**Task**
Each line from the one that contains "Discovering the charm of Ithaca (206, 358)" to the last line of the records below must be restated word for word.
┌─ Supplied material
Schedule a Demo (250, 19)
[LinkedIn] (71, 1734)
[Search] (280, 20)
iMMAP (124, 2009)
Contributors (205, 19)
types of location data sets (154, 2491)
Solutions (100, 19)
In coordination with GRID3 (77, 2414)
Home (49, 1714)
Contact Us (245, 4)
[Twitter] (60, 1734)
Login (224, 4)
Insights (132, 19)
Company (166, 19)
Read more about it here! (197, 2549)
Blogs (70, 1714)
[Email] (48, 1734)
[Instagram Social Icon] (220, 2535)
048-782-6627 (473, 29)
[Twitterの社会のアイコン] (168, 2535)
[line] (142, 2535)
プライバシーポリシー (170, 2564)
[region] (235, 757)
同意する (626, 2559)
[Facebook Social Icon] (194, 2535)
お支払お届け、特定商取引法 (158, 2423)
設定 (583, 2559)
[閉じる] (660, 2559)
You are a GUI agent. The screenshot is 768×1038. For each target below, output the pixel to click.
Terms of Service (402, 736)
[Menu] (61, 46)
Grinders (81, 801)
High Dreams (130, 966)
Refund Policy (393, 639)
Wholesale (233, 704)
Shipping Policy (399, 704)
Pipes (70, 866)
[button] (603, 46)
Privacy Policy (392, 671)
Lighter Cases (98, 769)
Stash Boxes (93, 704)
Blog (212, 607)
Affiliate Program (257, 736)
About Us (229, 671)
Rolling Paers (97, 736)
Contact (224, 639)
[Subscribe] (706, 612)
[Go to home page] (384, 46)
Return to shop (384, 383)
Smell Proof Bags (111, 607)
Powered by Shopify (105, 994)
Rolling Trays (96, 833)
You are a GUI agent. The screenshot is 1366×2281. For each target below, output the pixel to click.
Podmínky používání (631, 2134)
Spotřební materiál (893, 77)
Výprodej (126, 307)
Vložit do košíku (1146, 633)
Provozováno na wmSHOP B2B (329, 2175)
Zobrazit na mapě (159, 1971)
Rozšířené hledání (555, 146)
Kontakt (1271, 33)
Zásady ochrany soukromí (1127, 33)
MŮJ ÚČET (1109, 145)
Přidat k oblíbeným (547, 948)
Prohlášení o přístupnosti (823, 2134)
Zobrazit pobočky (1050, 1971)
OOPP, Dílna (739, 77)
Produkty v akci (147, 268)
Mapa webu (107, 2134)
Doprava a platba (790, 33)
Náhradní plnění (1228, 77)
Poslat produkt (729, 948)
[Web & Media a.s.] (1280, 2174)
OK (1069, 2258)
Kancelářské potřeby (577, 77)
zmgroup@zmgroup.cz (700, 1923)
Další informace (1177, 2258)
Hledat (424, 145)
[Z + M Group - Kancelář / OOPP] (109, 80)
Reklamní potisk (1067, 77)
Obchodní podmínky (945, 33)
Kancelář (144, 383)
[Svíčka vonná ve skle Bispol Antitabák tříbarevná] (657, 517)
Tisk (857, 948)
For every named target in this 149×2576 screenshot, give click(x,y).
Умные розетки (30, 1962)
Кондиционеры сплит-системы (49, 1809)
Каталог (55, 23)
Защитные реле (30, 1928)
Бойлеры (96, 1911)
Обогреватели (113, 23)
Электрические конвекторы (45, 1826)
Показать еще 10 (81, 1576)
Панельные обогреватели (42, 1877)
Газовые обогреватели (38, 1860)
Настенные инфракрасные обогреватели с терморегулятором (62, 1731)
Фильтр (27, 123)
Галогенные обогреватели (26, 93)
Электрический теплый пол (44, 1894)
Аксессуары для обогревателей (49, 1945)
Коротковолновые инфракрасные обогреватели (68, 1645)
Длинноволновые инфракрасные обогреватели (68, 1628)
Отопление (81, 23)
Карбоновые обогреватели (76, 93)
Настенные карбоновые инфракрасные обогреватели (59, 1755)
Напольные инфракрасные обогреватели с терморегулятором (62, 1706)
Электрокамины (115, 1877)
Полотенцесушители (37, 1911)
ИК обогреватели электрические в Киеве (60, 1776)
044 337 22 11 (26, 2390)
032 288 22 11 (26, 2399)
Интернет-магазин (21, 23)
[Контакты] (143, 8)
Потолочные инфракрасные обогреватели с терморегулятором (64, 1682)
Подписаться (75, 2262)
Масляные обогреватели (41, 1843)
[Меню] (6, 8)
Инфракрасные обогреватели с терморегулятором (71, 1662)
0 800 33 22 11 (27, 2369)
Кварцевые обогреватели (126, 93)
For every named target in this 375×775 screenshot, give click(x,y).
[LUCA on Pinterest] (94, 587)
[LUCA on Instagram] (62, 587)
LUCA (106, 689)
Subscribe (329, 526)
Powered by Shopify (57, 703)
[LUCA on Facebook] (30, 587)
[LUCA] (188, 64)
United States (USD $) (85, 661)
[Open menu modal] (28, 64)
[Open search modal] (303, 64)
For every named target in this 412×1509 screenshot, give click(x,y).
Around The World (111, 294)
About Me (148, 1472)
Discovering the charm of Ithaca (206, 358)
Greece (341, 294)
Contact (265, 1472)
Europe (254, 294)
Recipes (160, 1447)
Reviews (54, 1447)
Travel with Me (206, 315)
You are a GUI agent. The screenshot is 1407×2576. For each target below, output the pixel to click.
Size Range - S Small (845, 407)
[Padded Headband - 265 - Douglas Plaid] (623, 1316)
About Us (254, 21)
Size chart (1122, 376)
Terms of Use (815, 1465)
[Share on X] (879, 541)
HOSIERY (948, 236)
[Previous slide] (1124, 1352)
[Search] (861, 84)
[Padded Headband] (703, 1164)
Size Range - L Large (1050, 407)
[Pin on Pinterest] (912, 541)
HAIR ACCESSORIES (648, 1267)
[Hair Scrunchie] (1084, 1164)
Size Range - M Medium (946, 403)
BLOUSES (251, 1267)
└─
**Final answer**
Discovering the charm of Ithaca (206, 358)
Greece (341, 294)
Contact (265, 1472)
Europe (254, 294)
Recipes (160, 1447)
Reviews (54, 1447)
Travel with Me (206, 315)
You are a GUI agent. The screenshot is 1407×2576. For each target below, output the pixel to click.
Size Range - S Small (845, 407)
[Padded Headband - 265 - Douglas Plaid] (623, 1316)
About Us (254, 21)
Size chart (1122, 376)
Terms of Use (815, 1465)
[Share on X] (879, 541)
HOSIERY (948, 236)
[Previous slide] (1124, 1352)
[Search] (861, 84)
[Padded Headband] (703, 1164)
Size Range - L Large (1050, 407)
[Pin on Pinterest] (912, 541)
HAIR ACCESSORIES (648, 1267)
[Hair Scrunchie] (1084, 1164)
Size Range - M Medium (946, 403)
BLOUSES (251, 1267)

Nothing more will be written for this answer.